Pasien-pasien ini memiliki kehilangan nafsu makan (86%), ikterus (46%), mual (86%),
muntah (57%), malaise (24%), kuadran kanan nyeri atas (24%), dan kehilangan
kesadaran (5,7 %). tingkat enzim hati yang normal setelah empat sampai 30 hari. Tidak
ada kematian terjadi. Rerata durasi rawat inap adalah 13 hari.
5. Diskusi
Studi saat ini menunjukkan bahwa 5,5% pasien dengan TB diobati dengan obat anti-TB
yang dihadapi hepatotoksisitas. Diinduksi obat hepatotoksisitas adalah salah satu efek
samping yang paling penting dari pengobatan anti-TB, yang bervariasi di berbagai
negara dan kejadian berbagai dari 1% menjadi 31% (4-9). Frekuensi yang lebih tinggi di
negara-negara seperti India (10%) dan Turki (18%), sementara itu lebih rendah di
negara-negara Barat (<1% di Amerika Serikat, 3,3% di Spanyol, dan 4% di Inggris) (3-9).

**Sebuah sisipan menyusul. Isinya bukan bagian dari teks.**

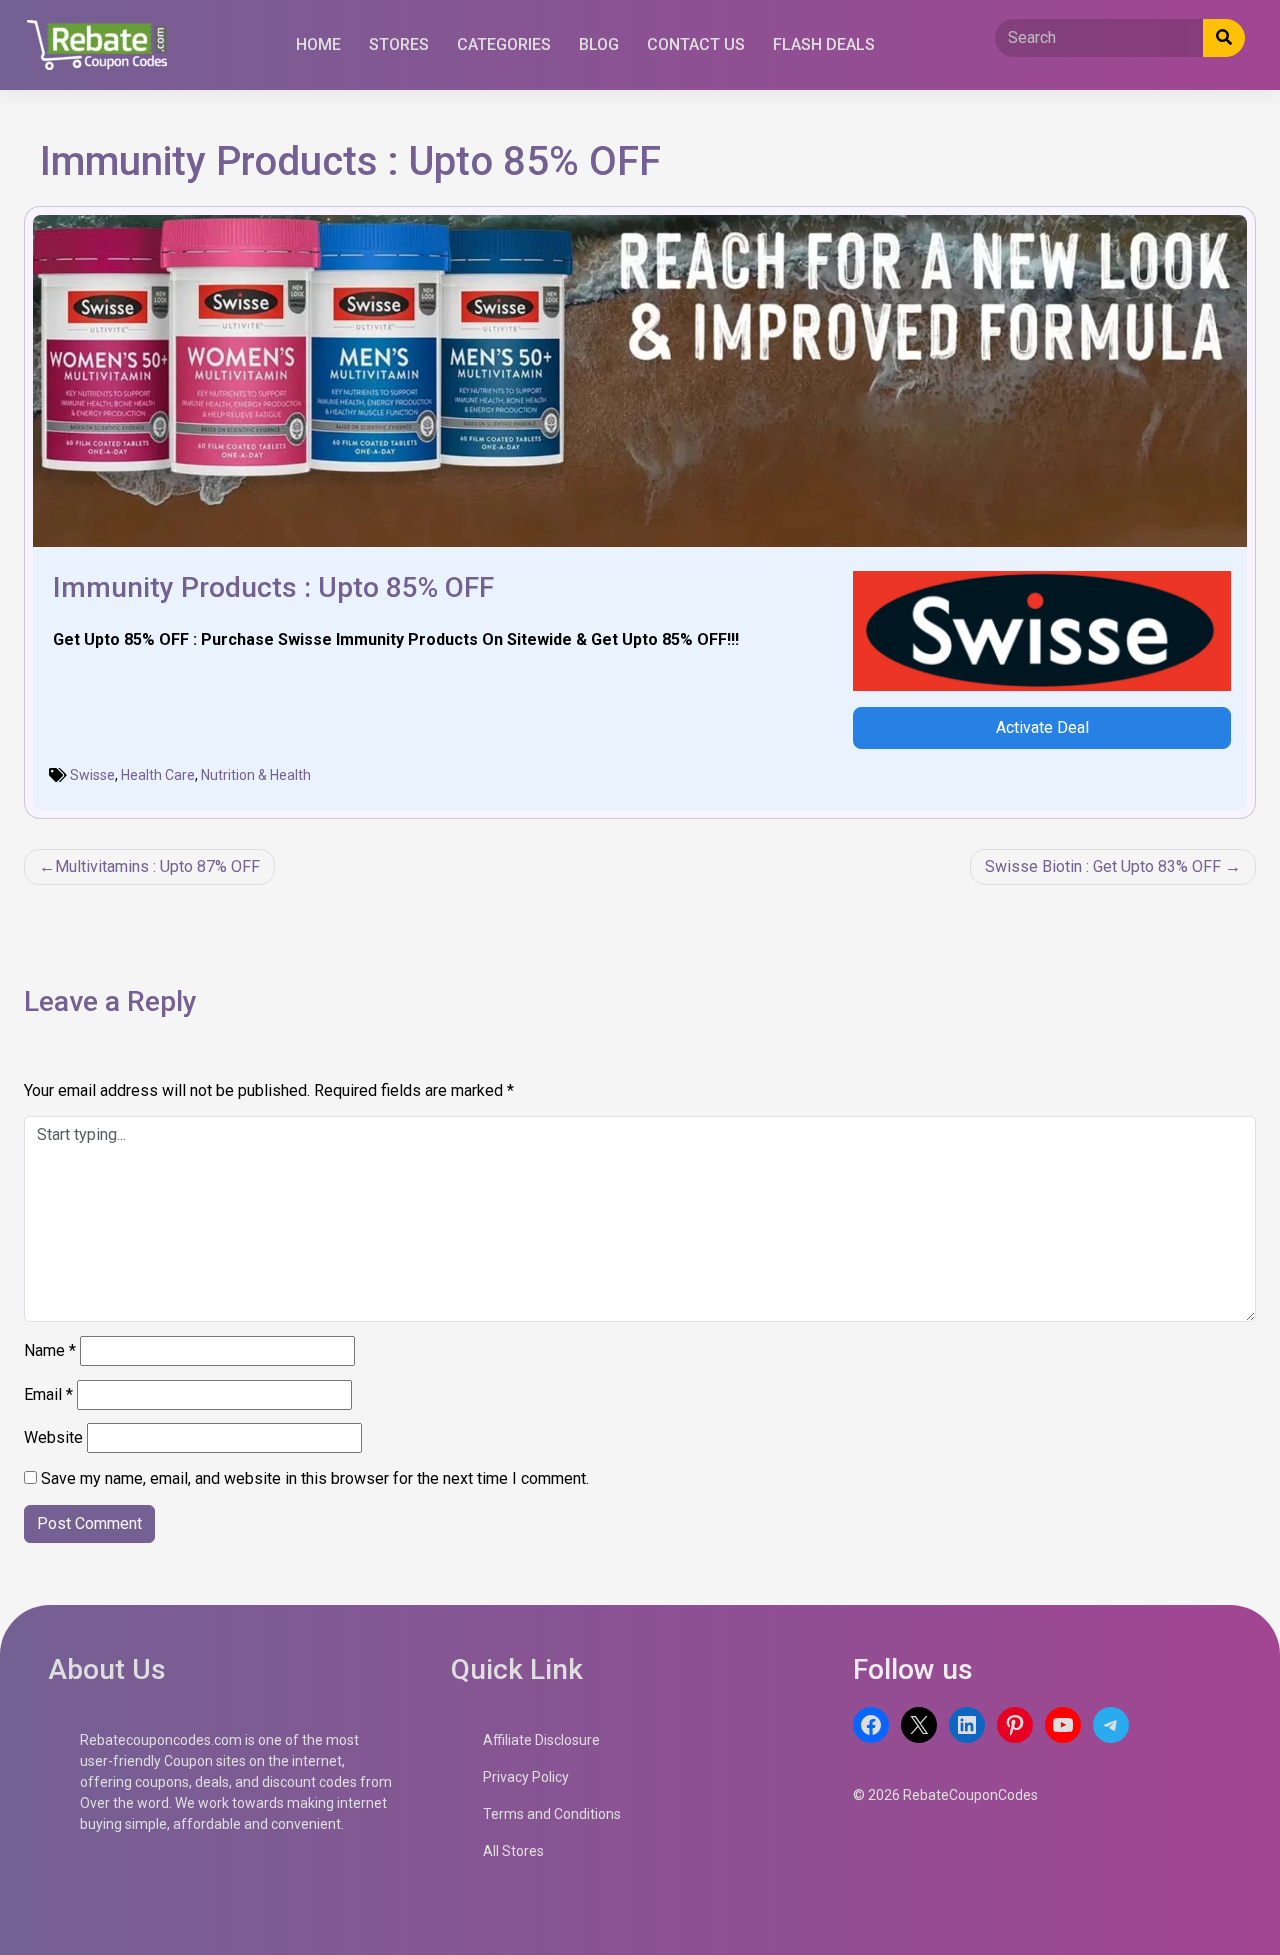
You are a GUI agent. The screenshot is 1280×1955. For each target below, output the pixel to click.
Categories (504, 44)
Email (48, 1394)
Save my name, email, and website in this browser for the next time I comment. (315, 1478)
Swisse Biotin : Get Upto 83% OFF (1103, 866)
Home (318, 44)
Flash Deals (824, 44)
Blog (599, 44)
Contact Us (696, 44)
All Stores (513, 1851)
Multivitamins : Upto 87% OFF (157, 866)
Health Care (158, 775)
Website (53, 1437)
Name (50, 1350)
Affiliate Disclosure (541, 1740)
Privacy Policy (526, 1777)
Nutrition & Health (256, 775)
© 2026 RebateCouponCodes (945, 1795)
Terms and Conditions (552, 1814)
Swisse (92, 775)
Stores (399, 44)
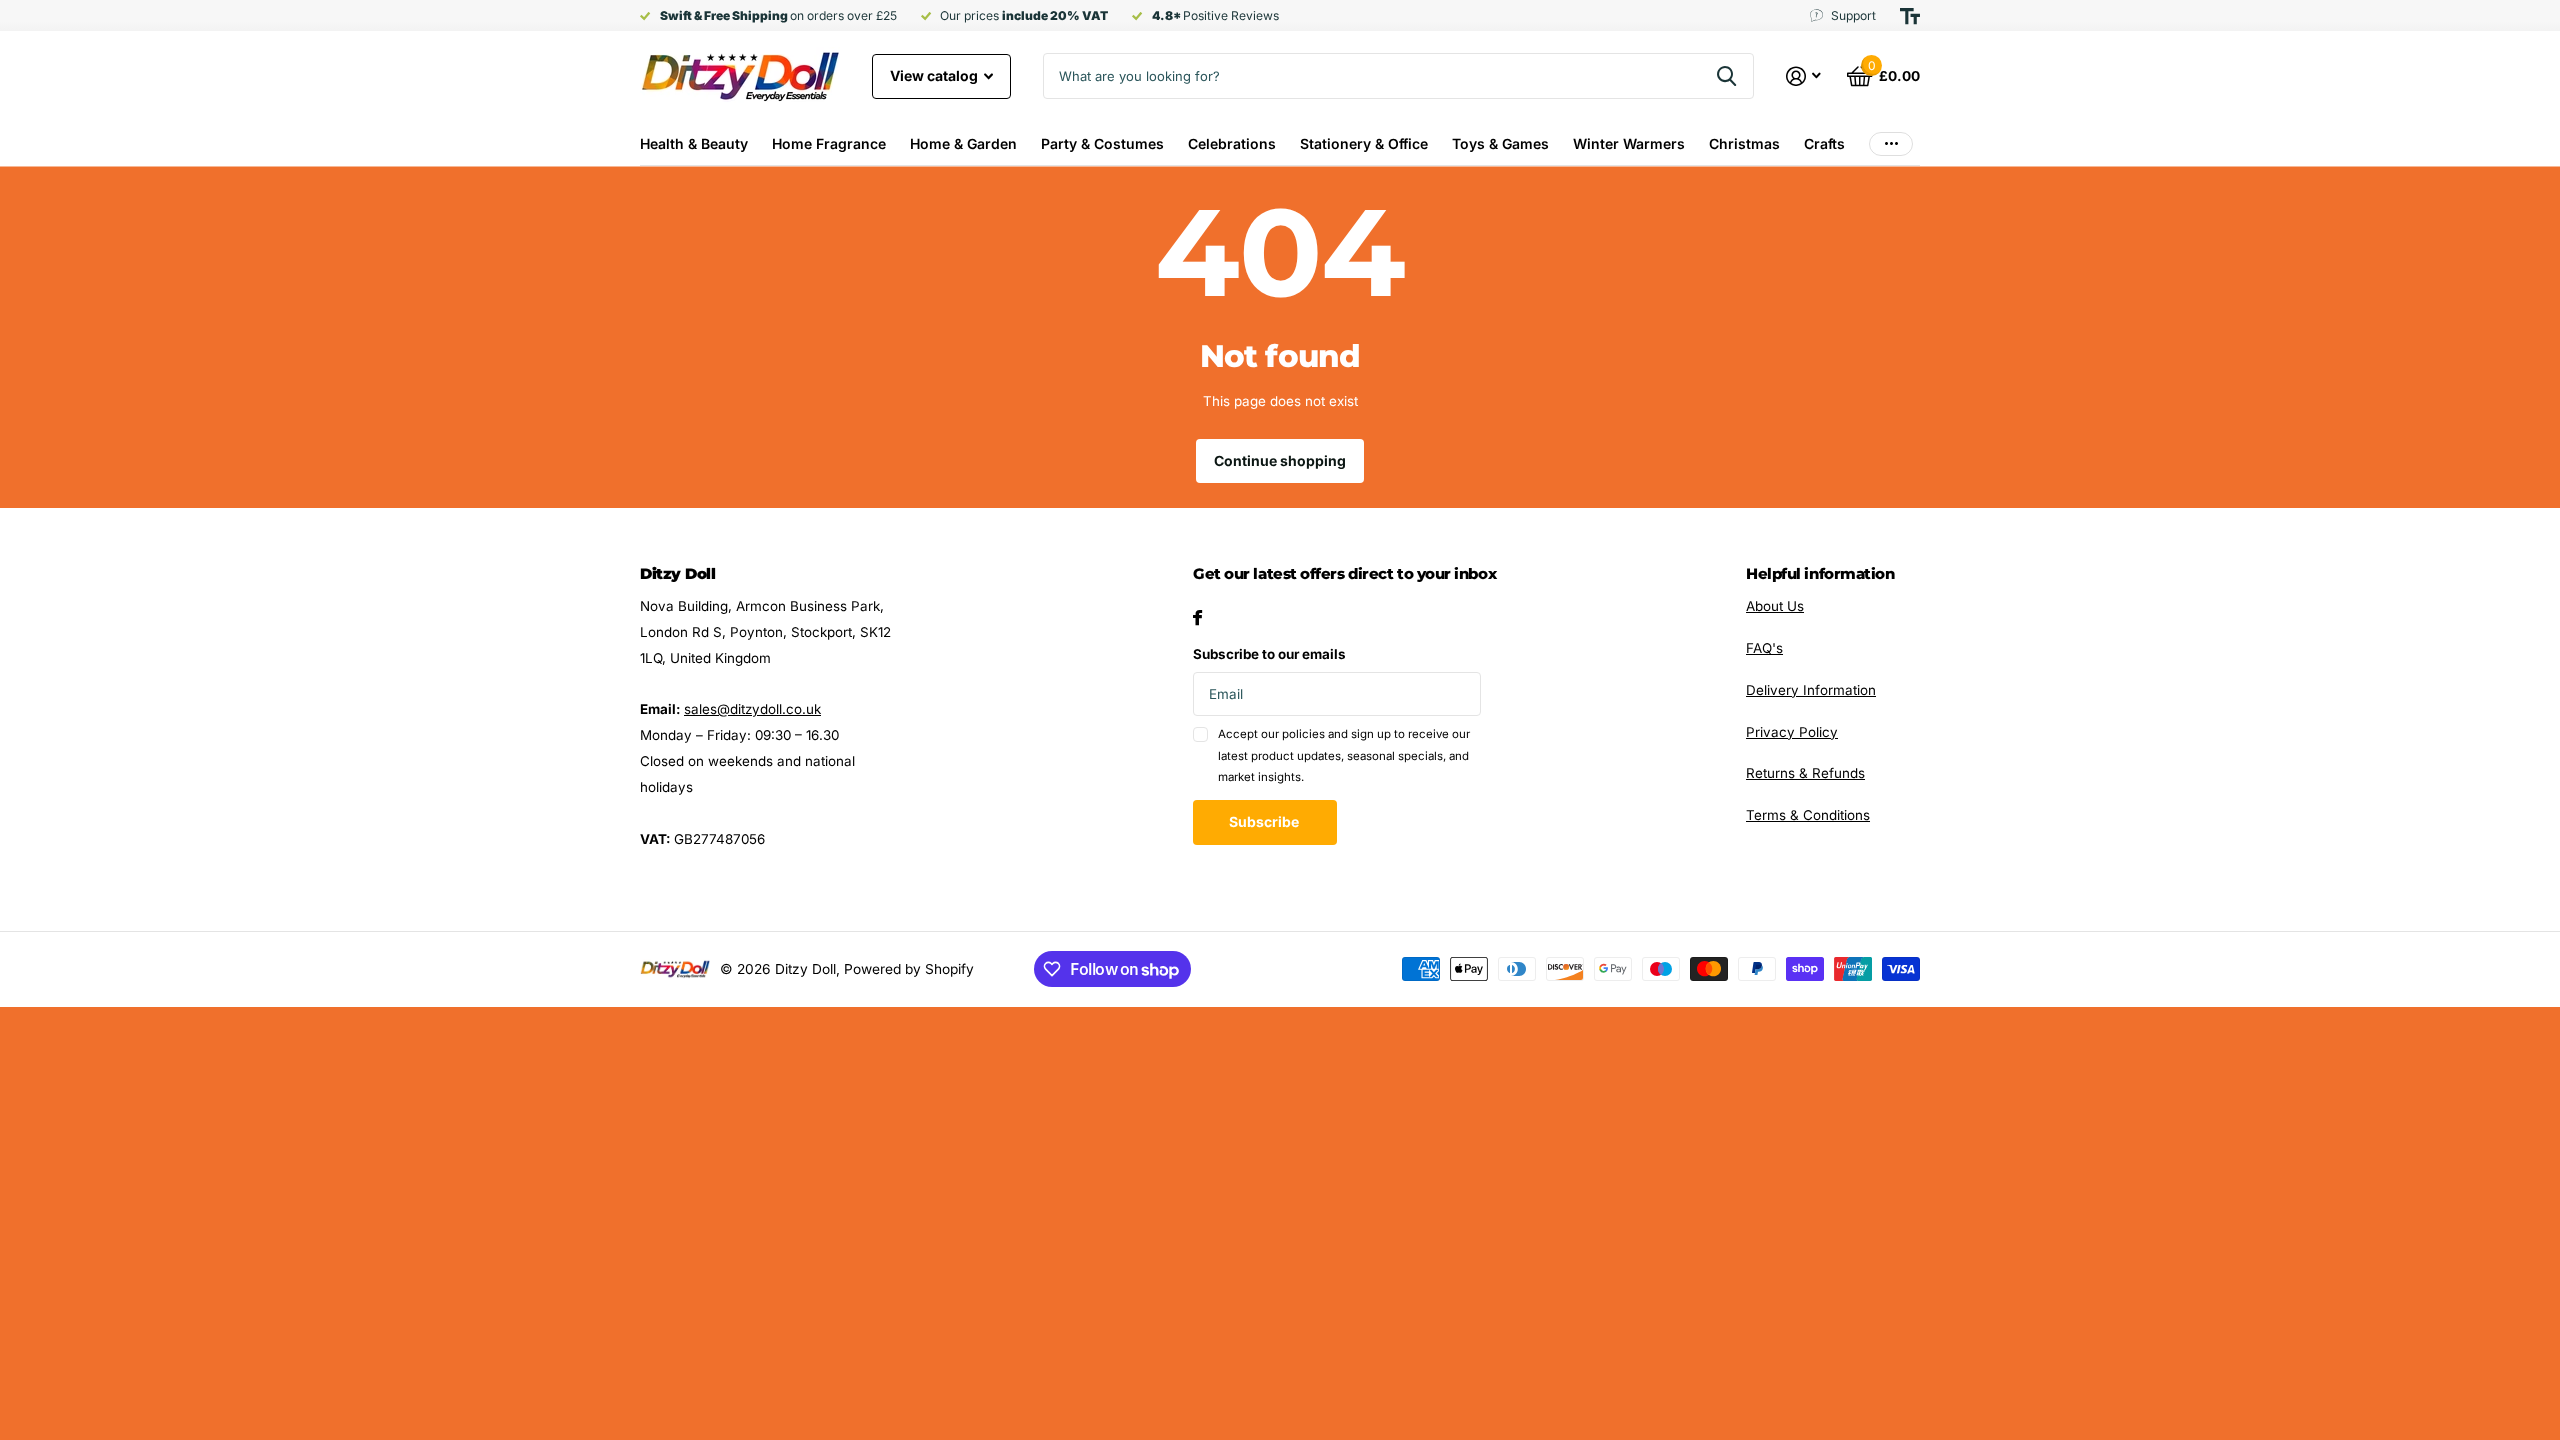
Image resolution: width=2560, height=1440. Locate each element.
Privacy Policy (1792, 732)
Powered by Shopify (909, 969)
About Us (1775, 606)
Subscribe (1265, 821)
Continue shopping (1280, 460)
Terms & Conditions (1808, 815)
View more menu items (1891, 143)
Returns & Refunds (1805, 773)
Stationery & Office (1364, 143)
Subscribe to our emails (1269, 654)
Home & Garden (963, 143)
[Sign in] (1804, 76)
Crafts (1824, 143)
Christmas (1744, 143)
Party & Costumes (1102, 143)
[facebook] (1197, 617)
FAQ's (1764, 648)
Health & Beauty (694, 143)
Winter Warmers (1629, 143)
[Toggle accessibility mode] (1910, 16)
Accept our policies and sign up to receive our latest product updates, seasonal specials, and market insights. (1344, 755)
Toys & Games (1500, 143)
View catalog (935, 75)
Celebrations (1232, 143)
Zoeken (1726, 76)
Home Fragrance (829, 143)
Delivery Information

laporan yang diterbitkan dari Iran menunjukkan bahwa DIH lebih tinggi di antara pasien
Iran (Sistanizad 28% (8), dan Khalili 31% (9)). Tergantung pada faktor-faktor seperti
lokasi geografis, faktor genetik, usia, ras, status gizi buruk, penggunaan alkohol tinggi,
penyakit yang luas, sudah ada penyakit hati, hepatitis B dan C, kereta hepatitis B,
hipoalbuminemia dan status asetat, frekuensi itu dibuktikan berbeda (3-5). insiden yang
lebih tinggi dari hepatotoksisitas di usia yang lebih tua mungkin menjadi sekunder untuk
peningkatan prevalensi gangguan morbid co serta penggunaan obat tambahan terkait
dalam kelompok usia ini (1-4). Dalam penelitian ini, 75% dari pasien lebih dari 52 tahun.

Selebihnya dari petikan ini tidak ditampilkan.